Other forms of programmed death
Apoptosis gets most of the attention, but it's not the only cell death program cancer has to contend with:
Autophagy is a survival mechanism where the cell digests its own organelles and proteins for energy under nutrient stress. In cancer it plays a complex dual role — it can promote survival under hypoxia and nutrient deprivation (helping established tumors survive), but excessive autophagy can also lead to cell death. The relationship between autophagy and cancer is context-dependent and still being worked out.
Anoikis is apoptosis triggered by loss of attachment to the extracellular matrix. Normal epithelial cells require contact with their substrate to survive — if they detach, they die. Cancer cells that metastasize must evade anoikis to survive in circulation and colonize distant sites. This connects directly to hallmark #6 (invasion and metastasis).

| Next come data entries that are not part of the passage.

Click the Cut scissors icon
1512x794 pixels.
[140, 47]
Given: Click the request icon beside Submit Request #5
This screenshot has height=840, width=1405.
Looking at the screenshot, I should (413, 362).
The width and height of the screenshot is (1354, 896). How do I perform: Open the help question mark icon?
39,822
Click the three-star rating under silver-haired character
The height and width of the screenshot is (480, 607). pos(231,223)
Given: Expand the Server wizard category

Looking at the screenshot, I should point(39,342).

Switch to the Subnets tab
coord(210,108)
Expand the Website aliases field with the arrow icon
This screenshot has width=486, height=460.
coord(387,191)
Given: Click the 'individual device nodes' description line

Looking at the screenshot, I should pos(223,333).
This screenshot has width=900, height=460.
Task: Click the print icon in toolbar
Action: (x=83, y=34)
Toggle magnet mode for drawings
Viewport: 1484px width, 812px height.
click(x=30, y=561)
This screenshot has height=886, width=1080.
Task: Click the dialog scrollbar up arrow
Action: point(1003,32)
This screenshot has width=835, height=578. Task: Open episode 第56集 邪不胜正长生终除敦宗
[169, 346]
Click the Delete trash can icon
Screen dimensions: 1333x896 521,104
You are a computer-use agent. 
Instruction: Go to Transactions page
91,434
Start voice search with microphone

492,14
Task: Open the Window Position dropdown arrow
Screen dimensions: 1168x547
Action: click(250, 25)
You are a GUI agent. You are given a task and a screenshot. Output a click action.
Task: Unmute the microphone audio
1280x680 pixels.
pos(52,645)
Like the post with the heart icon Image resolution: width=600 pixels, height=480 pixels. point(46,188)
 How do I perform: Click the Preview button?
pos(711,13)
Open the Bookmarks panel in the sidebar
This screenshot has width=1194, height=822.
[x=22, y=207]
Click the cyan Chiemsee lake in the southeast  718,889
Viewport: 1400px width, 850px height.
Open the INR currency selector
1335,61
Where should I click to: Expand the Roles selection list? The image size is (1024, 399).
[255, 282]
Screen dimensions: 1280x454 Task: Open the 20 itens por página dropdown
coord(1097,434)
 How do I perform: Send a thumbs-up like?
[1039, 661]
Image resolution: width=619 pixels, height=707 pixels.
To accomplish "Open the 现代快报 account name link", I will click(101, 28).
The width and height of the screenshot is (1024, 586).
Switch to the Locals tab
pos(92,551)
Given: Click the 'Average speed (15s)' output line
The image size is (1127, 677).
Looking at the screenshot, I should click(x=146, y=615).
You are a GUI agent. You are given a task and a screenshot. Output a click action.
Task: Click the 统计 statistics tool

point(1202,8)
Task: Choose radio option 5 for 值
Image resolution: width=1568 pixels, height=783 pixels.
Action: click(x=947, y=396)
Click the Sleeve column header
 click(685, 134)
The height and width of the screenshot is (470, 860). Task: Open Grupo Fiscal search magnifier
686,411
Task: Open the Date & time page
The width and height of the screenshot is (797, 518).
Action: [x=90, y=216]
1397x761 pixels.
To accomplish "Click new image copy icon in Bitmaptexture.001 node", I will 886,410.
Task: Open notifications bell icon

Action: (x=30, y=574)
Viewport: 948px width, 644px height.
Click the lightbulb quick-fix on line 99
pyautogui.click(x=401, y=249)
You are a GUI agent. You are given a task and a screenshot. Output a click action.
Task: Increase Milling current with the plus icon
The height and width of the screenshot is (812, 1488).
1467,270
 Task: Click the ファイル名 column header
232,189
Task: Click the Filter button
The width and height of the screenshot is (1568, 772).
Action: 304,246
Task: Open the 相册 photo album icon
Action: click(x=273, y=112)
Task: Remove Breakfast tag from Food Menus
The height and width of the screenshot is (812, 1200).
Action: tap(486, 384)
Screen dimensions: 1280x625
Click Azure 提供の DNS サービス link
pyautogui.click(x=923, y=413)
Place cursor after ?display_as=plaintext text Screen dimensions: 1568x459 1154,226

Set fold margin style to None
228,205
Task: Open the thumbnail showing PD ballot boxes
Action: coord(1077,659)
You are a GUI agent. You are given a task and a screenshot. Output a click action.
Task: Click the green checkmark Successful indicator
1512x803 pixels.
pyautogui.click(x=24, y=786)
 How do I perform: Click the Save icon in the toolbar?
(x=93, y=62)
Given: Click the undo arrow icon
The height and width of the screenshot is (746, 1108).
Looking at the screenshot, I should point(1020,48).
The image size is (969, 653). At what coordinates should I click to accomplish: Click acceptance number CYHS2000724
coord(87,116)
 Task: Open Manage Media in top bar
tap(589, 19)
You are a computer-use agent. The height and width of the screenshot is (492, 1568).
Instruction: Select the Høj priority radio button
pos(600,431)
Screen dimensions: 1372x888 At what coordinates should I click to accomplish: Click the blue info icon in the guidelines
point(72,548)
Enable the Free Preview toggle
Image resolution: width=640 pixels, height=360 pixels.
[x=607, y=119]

Necroptosis is a form of programmed necrosis — inflammatory cell death mediated by RIPK3 and MLKL. Some evidence suggests tumors downregulate necroptosis machinery to avoid triggering immune responses that might attract immune surveillance.
Summary(Summary)
Hallmark #3 is about survival in the face of signals that should be lethal. Cancer resists apoptosis primarily by overexpressing anti-apoptotic BCL-2 family members (BCL-2, MCL-1), losing pro-apoptotic activators (BIM, PUMA), downregulating death receptors (Fas, DR4/DR5), and losing p53 — which drives apoptosis as well as cell cycle arrest. The clinical consequence is that tumors with robust apoptosis resistance are frequently resistant to conventional chemotherapy, since most cytotoxics kill through apoptosis induction. Therapies like venetoclax attempt to directly re-engage the pathway by blocking BCL-2, but resistance through pathway switching (MCL-1 upregulation) is common.